Modification of type III VLDL, their remnants, and VLDL from ApoE-knockout mice by p-hydroxyphenylacetaldehyde, a product of myeloperoxidase activity, causes marked cholesteryl ester accumulation in macrophages.

Very low density lipoproteins (VLDLs) from apolipoprotein (apo) E2/E2 subjects with type III hyperlipoproteinemia, VLDL remnants, and VLDL from apoE-knockout (EKO) mice are taken up poorly by macrophages. The present study examined whether VLDL modification by the reactive aldehyde p-hydroxyphenylacetaldehyde (pHA) enhances cholesteryl ester (CE) accumulation by J774A.1 macrophages. pHA is the major product derived from the oxidation of L-tyrosine by myeloperoxidase and is a component of human atherosclerotic lesions. Incubation of J774A.1 cells with native type III VLDL, their remnants, and EKO-VLDL increased cellular CE by only 3-, 5-, and 5-fold, respectively, compared with controls. In striking contrast, cells exposed to VLDL modified by purified pHA (pHA-VLDL) exhibited marked increases in cellular CE of 38-, 47-, and 35-fold, respectively (P</=0.0001). Addition of the lipoprotein lipase inhibitor tetrahydrolipstatin decreased cellular CE accumulation induced by the 3 pHA-modified VLDL preparations by 73%, 59%, and 73%, respectively. Addition of the acyl coenzyme A:cholesterol acyltransferase inhibitor DuP 128 to cells incubated with the pHA-modified lipoproteins decreased cellular CE by 100%, 82%, and 95%, respectively, but had no effect on cellular triglycerides.
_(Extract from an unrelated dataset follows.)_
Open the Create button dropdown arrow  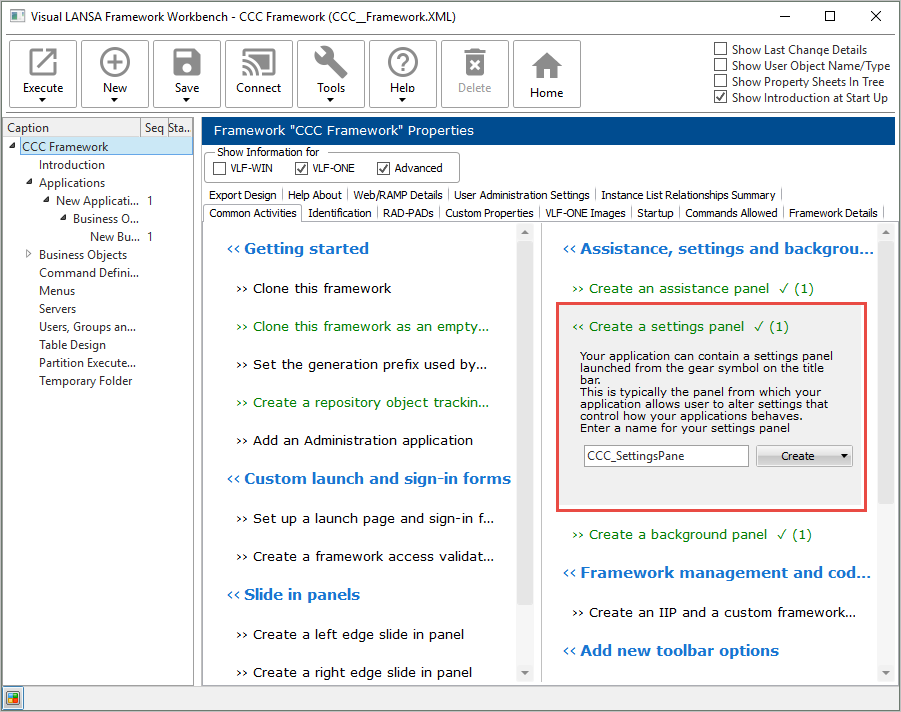[845, 456]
To examine whether the type A scavenger receptors (SR-As) mediated the uptake of pHA-VLDL, incubations were performed in the presence of polyinosine (poly I), a polynucleotide known to block binding to SR-As (types I and II), or in cells preincubated with interferon-gamma (IFN-gamma), a cytokine known to decrease expression of SR-A type I. Coincubation of pHA-VLDL with poly I reduced cellular CE by only 38%, 44%, and 49%, respectively, whereas coincubation with IFN-gamma reduced CE by only 18%, 27%, and 65%, respectively. In marked contrast to pHA-VLDL, both poly I and IFN-gamma inhibited, by>95%, CE accumulation induced by copper-oxidized VLDL. These results demonstrate a novel mechanism for the conversion of type III VLDLs, their remnants, and EKO-VLDL into atherogenic particles and suggest that macrophage uptake of pHA-VLDL (1) requires catalytically active lipoprotein lipase, (2) involves acyl coenzyme A:cholesterol acyltransferase-mediated cholesterol esterification, and (3) involves pathways distinct from the SR-A.